A Speaking God

Yehuda Rapoport

This article will focus on a small selection of these thinkers with the goal of opening up these issues for further discussion. Maimonides’ remark about another difficult topic could easily be applied here: “Its measure is longer than the earth and wider than the sea, and many fundamental principles and lofty ideas are dependent on it” (Hilkhot Teshuva, chapter 5). Of course, the only way to span even the longest of distances is one step at a time—let this stand as one step in that direction.

In Yehuda HaLevi’s Kuzari, a dialogue between a representative of Judaism (the Chaver) and the king of the Khazars, the question of God speaking is presented as the very doubt Bnei Yisrael had after the exodus from Egypt, and the revelation at Sinai is framed as the answer. After the Chaver retells the story of the exodus the king responds (starting with Part I, Section 80):

No one could imagine for a moment that [the events of the exodus were] the result of necromancy, calculation, or phantasy. For had it been possible to procure belief in any imaginary dividing of the waters, and the crossing of the same, it would also have been possible to gain credence for a similar imposition concerning their delivery from bondage, the death of their tormentors, and the capture of their goods and chattels. This would be even worse than denying the existence of God.

The king sees these events as being beyond doubt. The Chaver, of course, does not disagree. However, he does believe that one very significant doubt remained for the Jewish people even after all the wonders and miracles of the exodus, specifically: does God truly speak with flesh and blood? Here is the Chaver’s formulation of the people’s doubt:

Although the people believed in the message of Moses, they retained, even after the performance of the miracles, some doubt as to how God could speak to humans, and whether the Law was not of human origin, and only later on supported by divine inspiration. For they found it exceedingly difficult to associate speech with anything other than humans, since speech is something physical.

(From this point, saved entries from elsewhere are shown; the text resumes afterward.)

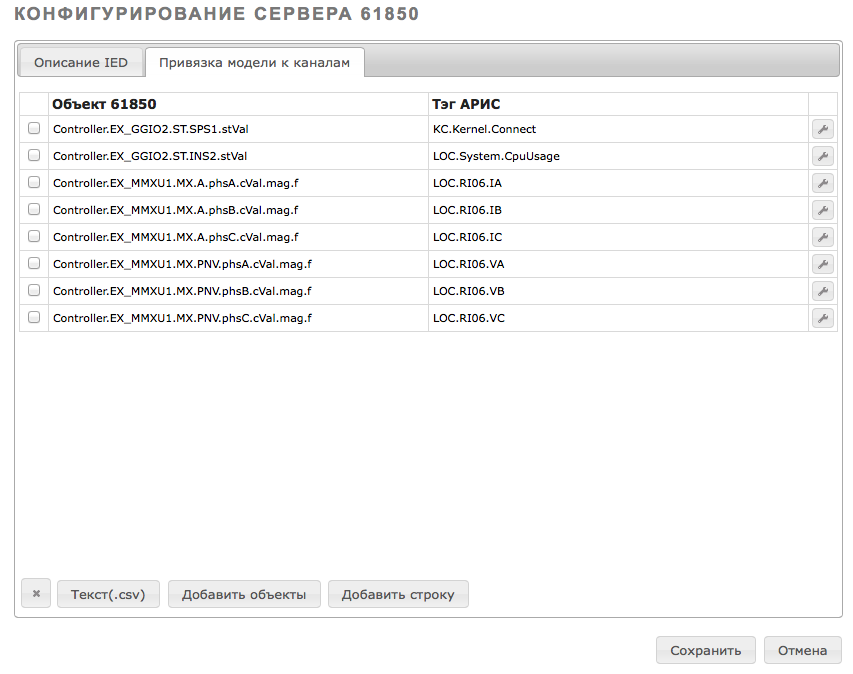The height and width of the screenshot is (674, 853).
Task: Configure LOC.RI06.IC row with wrench icon
Action: point(823,237)
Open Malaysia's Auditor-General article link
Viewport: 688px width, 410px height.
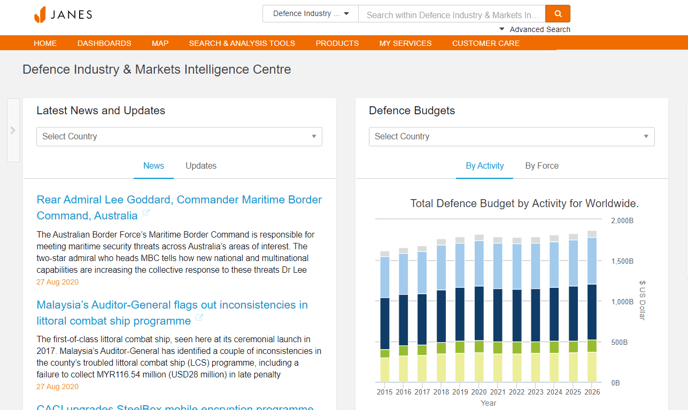[x=172, y=305]
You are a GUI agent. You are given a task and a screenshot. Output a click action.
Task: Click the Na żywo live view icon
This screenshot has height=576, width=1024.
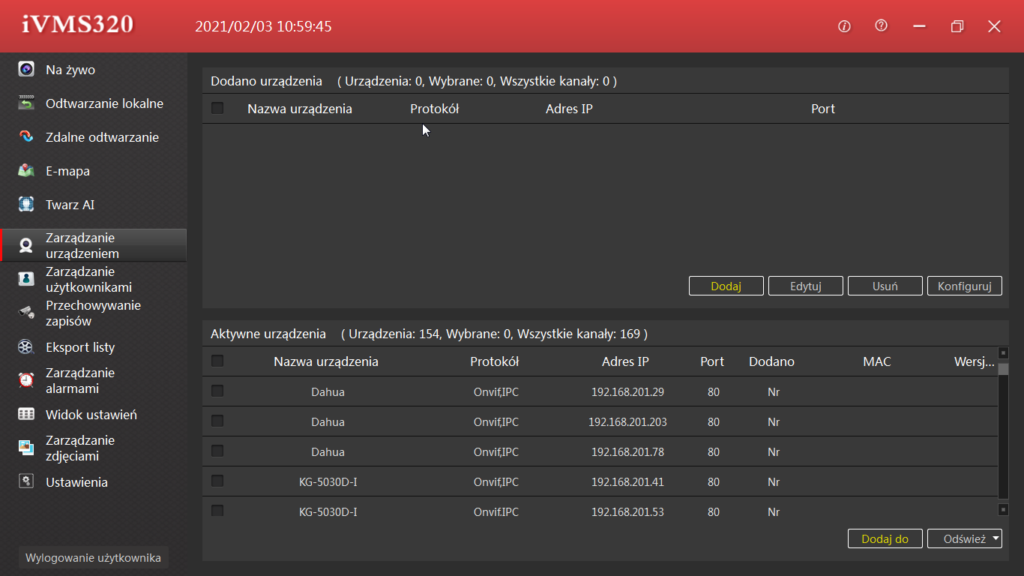coord(26,70)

This formulation of the people’s doubt is highly intriguing. Why was it so difficult to associate speech with God? Why would they not experience the same perplexity in regard to the miracles wrought by God in Egypt and the desert? Were those events any less physical than speech? Weren’t they in fact more so?

It is one thing to say that God interacts with His creation. It is quite another to say that He speaks. In speech, God’s separateness is obliterated—He enters into a personal encounter which brings Him closer to what is perceived as being uniquely human. The difficulty of scriptural anthropomorphism (from the Greek anthropos, meaning human and morphe, meaning form) is not just that God is being described as physical, but that He is being described as human.

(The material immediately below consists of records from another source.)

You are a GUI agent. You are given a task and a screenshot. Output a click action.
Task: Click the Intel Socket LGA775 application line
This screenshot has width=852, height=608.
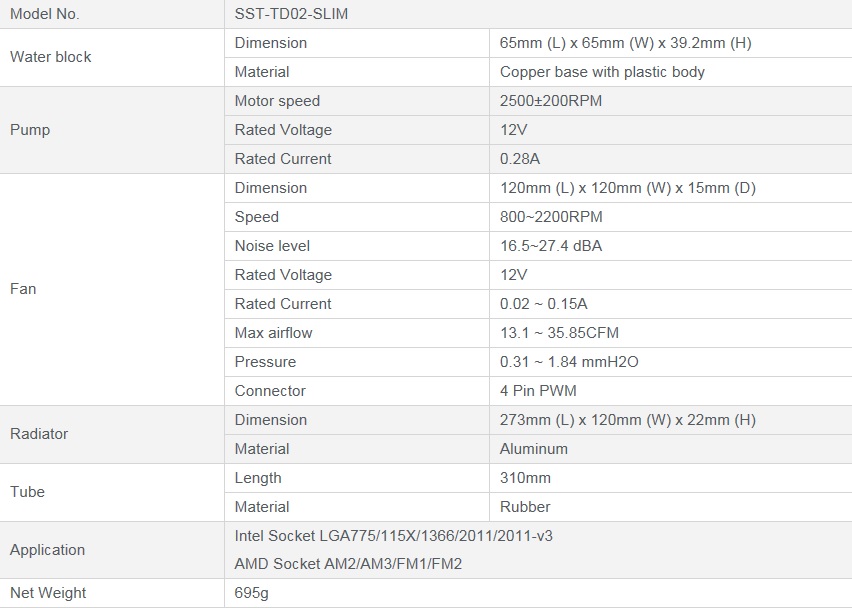click(x=393, y=536)
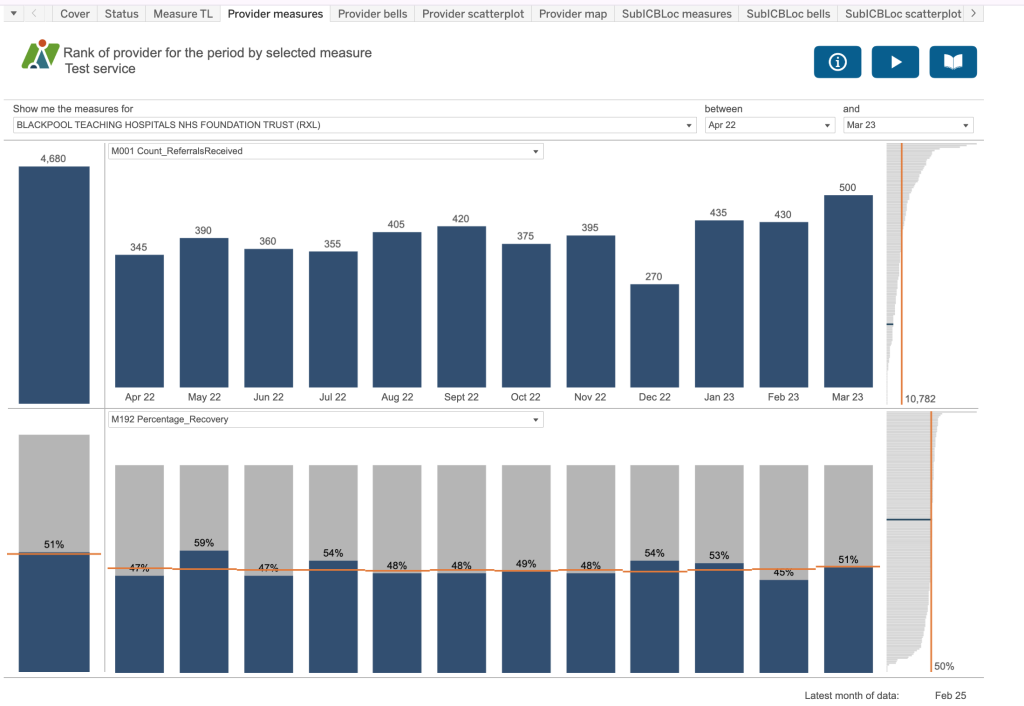Expand the M001 Count_ReferralsReceived measure selector
This screenshot has height=706, width=1024.
[x=536, y=152]
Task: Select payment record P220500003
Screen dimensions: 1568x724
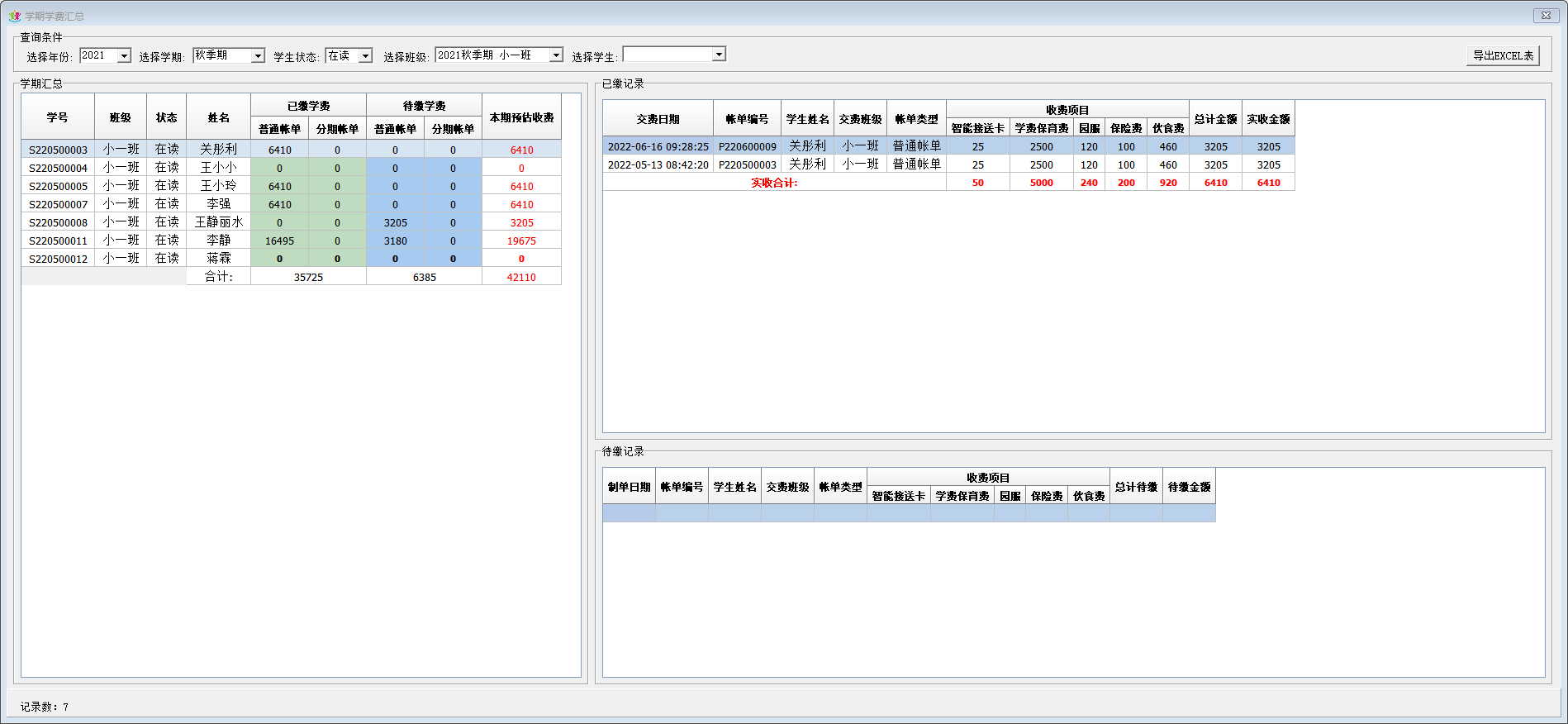Action: coord(747,164)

According to Yehuda HaLevi, the revelation at Sinai was designed to establish that God does communicate with human beings. The God that gave man the capacity for speech is not beyond speech—this too can be a medium for expressing His will. God can manifest Himself as Speaker. The word is not man’s alone.

Maimonides’ approach in the Mishneh Torah is reminiscent of the Kuzari. Though categorical in his denial of any physical characteristics to God—famously invoking the principle “the Torah speaks in the language of men” to explain Scripture’s copious use of anthropomorphisms—he is surprisingly reserved when it comes to speech (and wisdom), negating only speech of the human variety (Hilkhot Yesodei HaTorah, chapter 1):

There cannot be attributed to Him, neither death nor life; neither ignorance nor wisdom, like the wisdom of a wise person; neither sleep nor wakefulness; neither anger nor levity; neither joy nor melancholy; neither silence nor speech, like the speech of man.

To completely negate the speech of God would contradict another fundamental principle of the Torah (ibid. chapter 7), that God communicates with the prophets. To put it simply, in the Jewish tradition it would be too ludicrous to say that God does not speak (or communicate, to use a word that carries less of the anthropomorphic) at least in some sense, no matter how much that might bristle up against our notion of God’s immateriality.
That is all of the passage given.